Induced to form, however, it burns through its energy reserves quickly, elevating the body’s rate of glucose and fatty acid clearance. Over time burning brown fat can improve insulin sensitivity and increase the overall metabolic rate.
For these reasons, converting white fat into brown has been touted as a likely treatment for both obesity and diabetes, although an August 2017 study in the journal Redox Biology reported that the strategy has so far not brought about “substantial reductions in body weight” in humans.
The latest approach has so far been trialled only in mice.
The strategy is in effect a more targeted way of administering any of a number of drugs developed to promote the conversion of white fat into brown. Currently, these medications are given as pills or injections, and thus spread through the whole body.
This is not merely inefficient, but, co-author Li Qiang notes, “can lead to side effects such as stomach upset, weight gain, and bone fractures”.
Qiang and colleagues designed a one centimetre-square patch to demonstrate proof of concept in a mouse model. The patch is suffused with nanoparticles, each just 250 nanometres wide, into which a browning drug is placed.
The surface of the patch is covered by dozens of microscopic needles so small and sharp that when applied to the skin they are painless.
In this way, the patch delivers the drugs only to precisely targeted areas, minimising side-effects and maximising delivery efficiency.
To test the system, the scientists loaded up patches with either rosiglitazone, a compound used in many browning treatments, or a beta-adrenergic receptor agonist dubbed CL 316243, which works in mice but not in humans.
The patches were then pressed onto one side of several of the rodents. Another cohort remained untreated, functioning as controls.

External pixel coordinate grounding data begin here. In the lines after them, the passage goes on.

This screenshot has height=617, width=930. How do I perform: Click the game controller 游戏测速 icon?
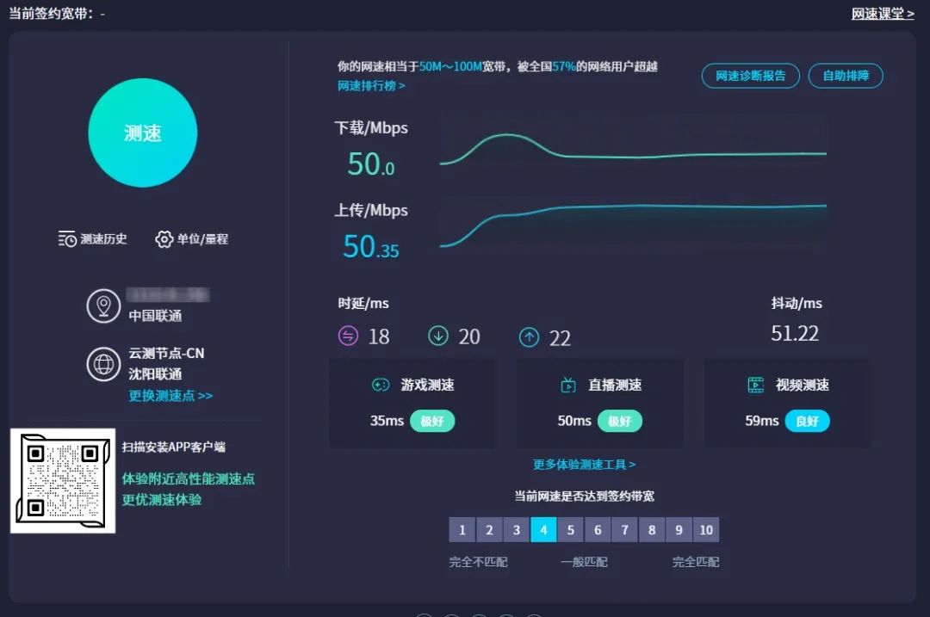coord(380,386)
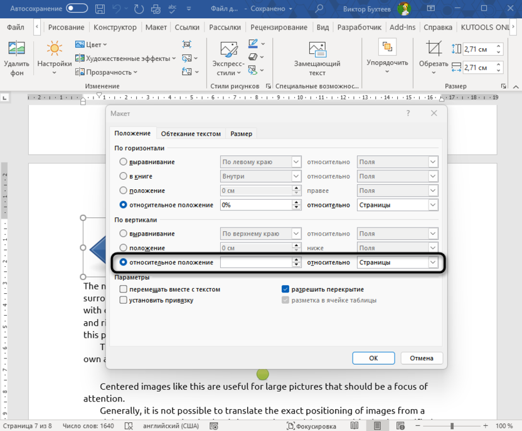Open the Настройки corrections icon

pos(54,49)
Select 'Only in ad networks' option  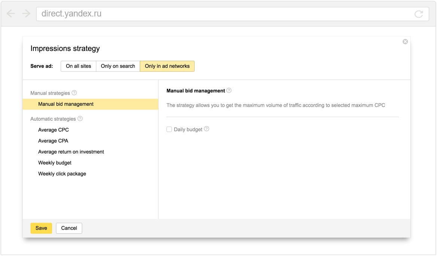click(x=167, y=66)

Each treated mouse showed a 20% fat reduction on its patched side and none on the other. Treated mice also consumed 20% more oxygen – indicating an increased metabolic rate – than the controls.
Although there is still a long way to go before fat-converting nano-patches will be available for human use, the researchers are quick to point out that, scaled up and clinically tested, they may well introduce a new way of bespoke body sculpting.
“Many people will no doubt be excited to learn that we may be able to offer a noninvasive alternative to liposuction for reducing love handles,” says Qiang.
“What’s much more important is that our patch may provide a safe and effective means of treating obesity and related metabolic disorders such as diabetes.”